For class A rigs the prevailing shore power choices are 3600 watts (30 amp) or 12,000 watts (50 amp is two hot lines for a combined capacity of 100 amp). For generators there's a bit more flexibility with the current sizes being in the range of 3600, 5500 and 7000 watts for gas and 6000, 8000, 10,000 for diesel. Sizes will vary with generator manufactures.

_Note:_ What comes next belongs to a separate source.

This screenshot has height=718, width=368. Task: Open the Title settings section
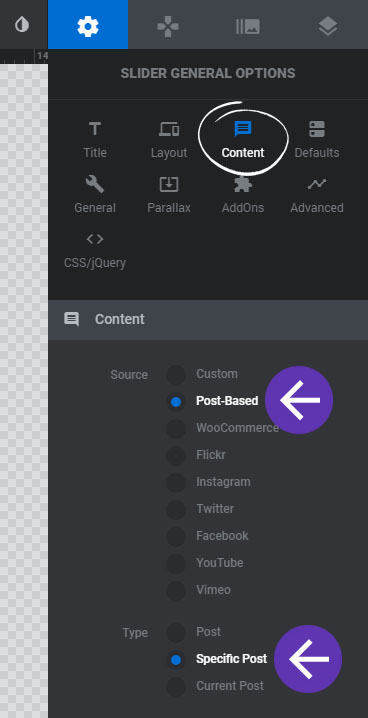[x=95, y=140]
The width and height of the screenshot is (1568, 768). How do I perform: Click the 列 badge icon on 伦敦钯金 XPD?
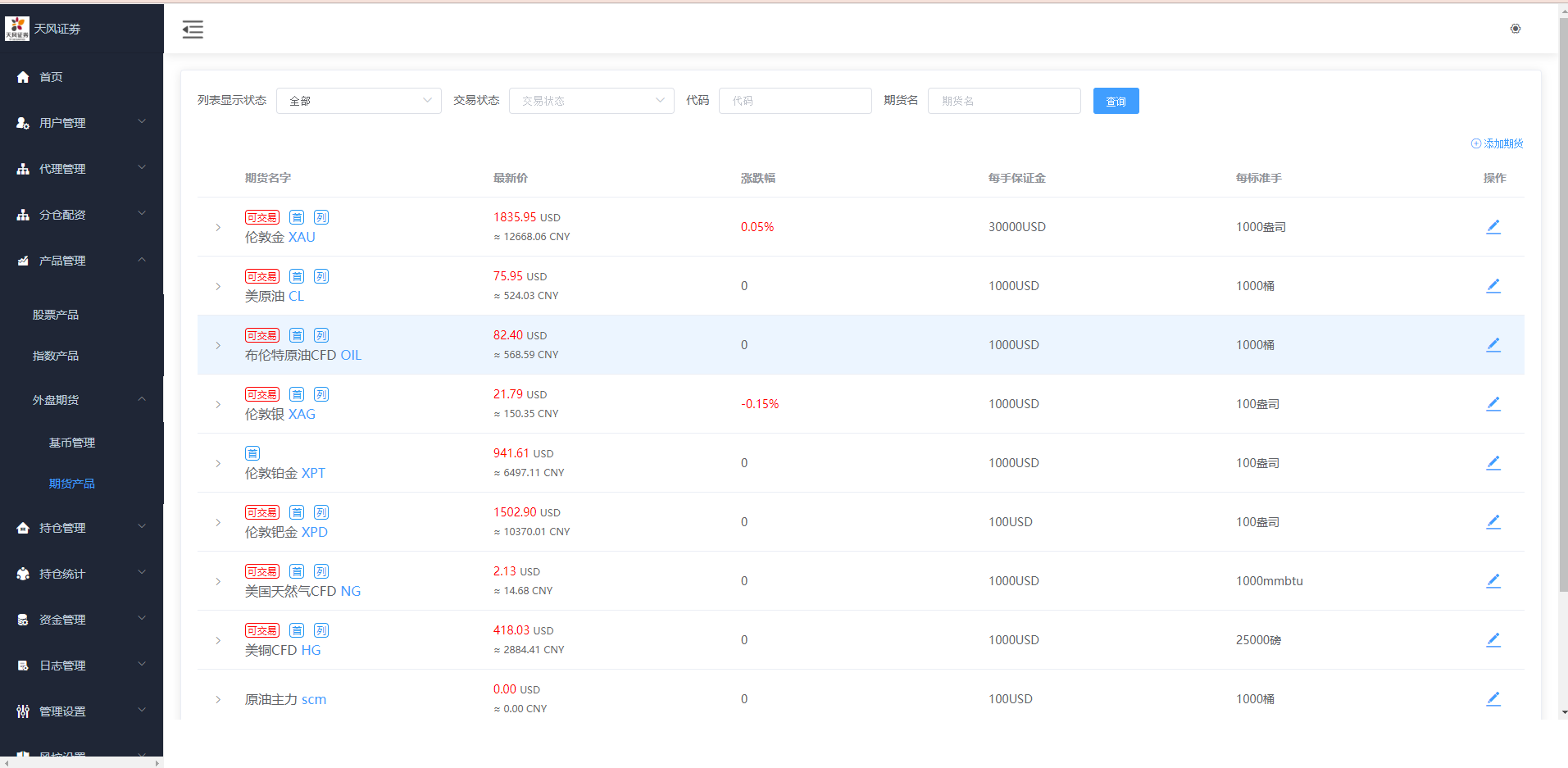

For the final product and power needs use an inexpensive 30' gas coach as the first example. Single roof A/C, AC/DC power converter, gas water heater and such which 3600 watts shore service and matching generator will easily support. Works great and keeps cost down. Same coach but add a second A/C and electric hot water. Power demand now might be 4200 watts. With shore power there's one option, 12,000 watts, or nearly 3 times the demand while a 5500 watts generator will easily support the coach. Move into a higher end 36'+ gas rig with a washer/dryer along with bigger A/Cs and strong potential that you're probably beyond 5500 watt capacity and will need 7000 watts. 42' DP with three A/C's on the roof along with all the bells and whistles and a 10K generator might be best to take full advantage of all the options and convinces installed. 45' Prevost, who knows what might be in the aircraft hanger size below floor area besides a small car.

For power cords I try and keep it simple. The coach came with a 25' 6/3 cord for 50 amp service. I have a 25' extension that is also 6/3. If I need more cable than 50' I need to move the coach.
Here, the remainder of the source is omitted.